Work instruction: Lines before the one with "Ideen (133, 2535)" are left out; return that line and all that follow it, exactly, through the end of the data.

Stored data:

****************

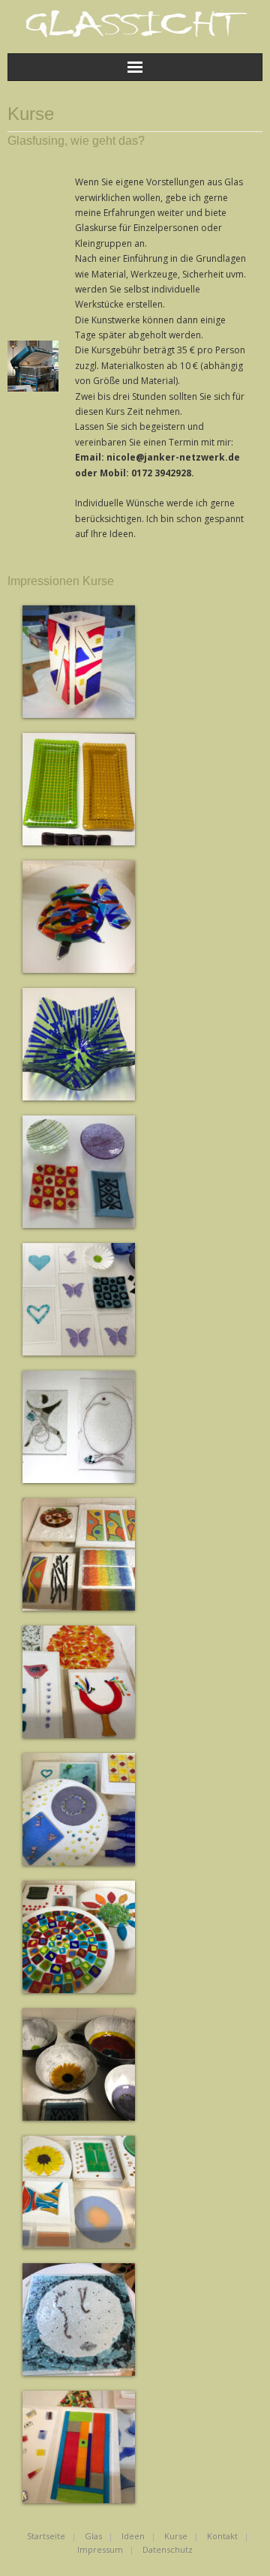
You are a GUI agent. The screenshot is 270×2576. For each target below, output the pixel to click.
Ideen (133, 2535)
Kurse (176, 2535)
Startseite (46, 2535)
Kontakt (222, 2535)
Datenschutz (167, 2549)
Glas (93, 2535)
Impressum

****************

Output of the exercise:
Ideen (133, 2535)
Kurse (176, 2535)
Startseite (46, 2535)
Kontakt (222, 2535)
Datenschutz (167, 2549)
Glas (93, 2535)
Impressum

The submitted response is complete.